--- 入力レコード ---
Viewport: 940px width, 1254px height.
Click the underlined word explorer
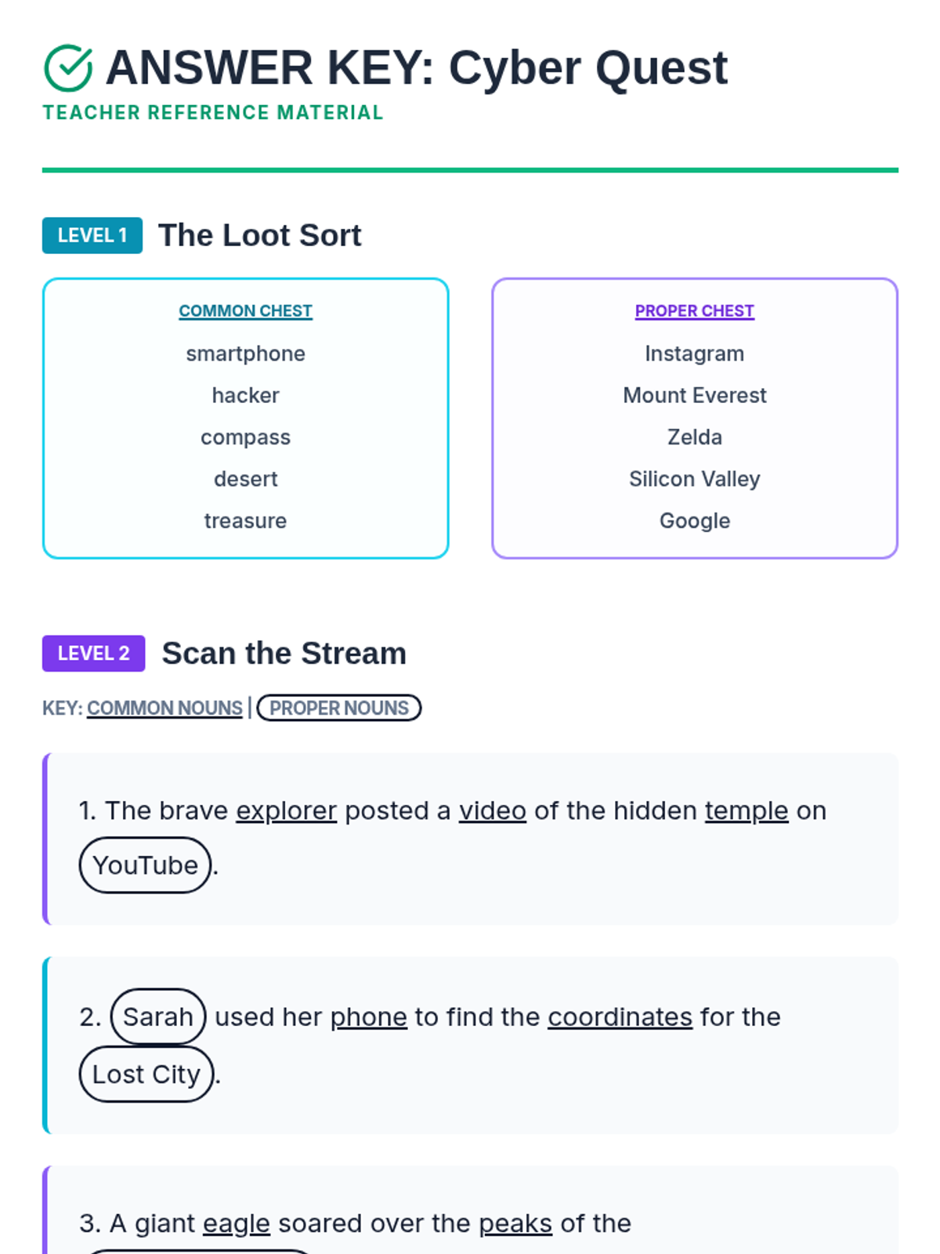pyautogui.click(x=287, y=810)
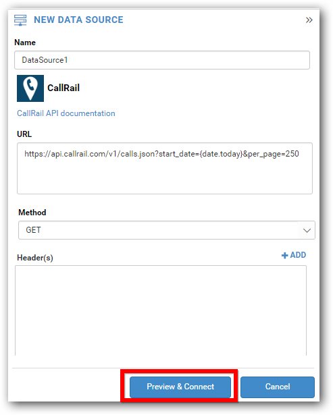
Task: Open the GET method combo box
Action: coord(167,230)
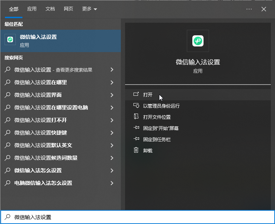Image resolution: width=275 pixels, height=224 pixels.
Task: Switch to the 应用 tab
Action: (32, 9)
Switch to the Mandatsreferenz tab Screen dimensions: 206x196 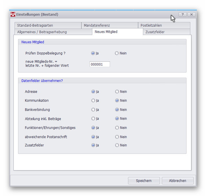tap(97, 26)
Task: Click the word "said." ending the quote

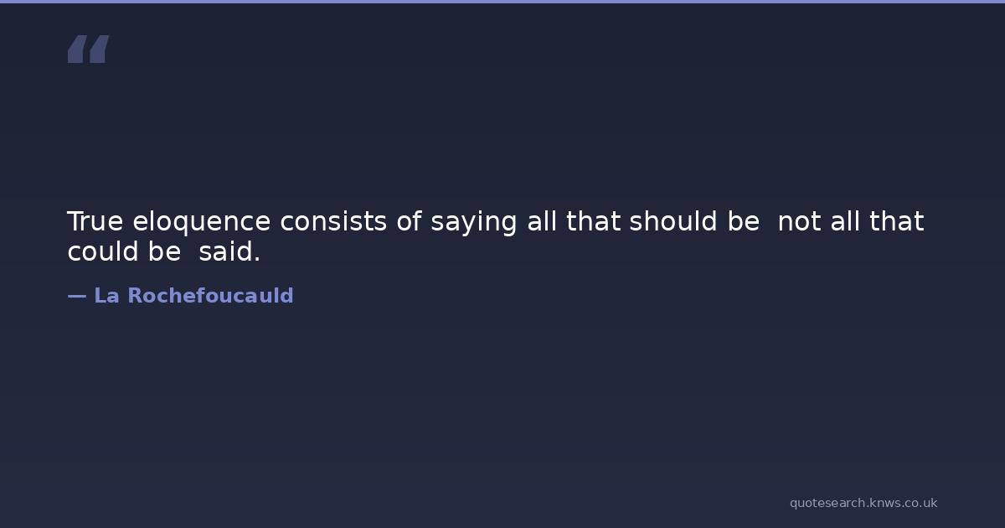Action: (229, 251)
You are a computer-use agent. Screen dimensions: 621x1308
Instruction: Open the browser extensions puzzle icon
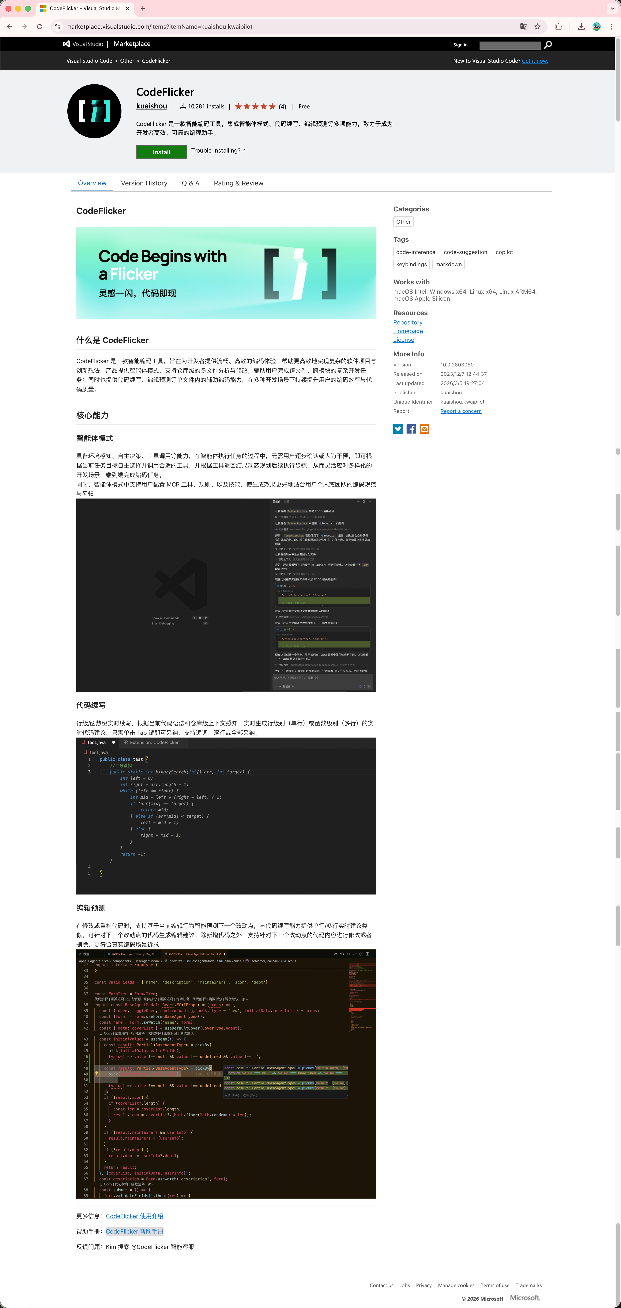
---
上のレコードから、「Open」という語を含む行をすべて抜き出して返せ。大文字と小文字は区別する。

Task: Open the GET method combo box
Instruction: Open the browser extensions puzzle icon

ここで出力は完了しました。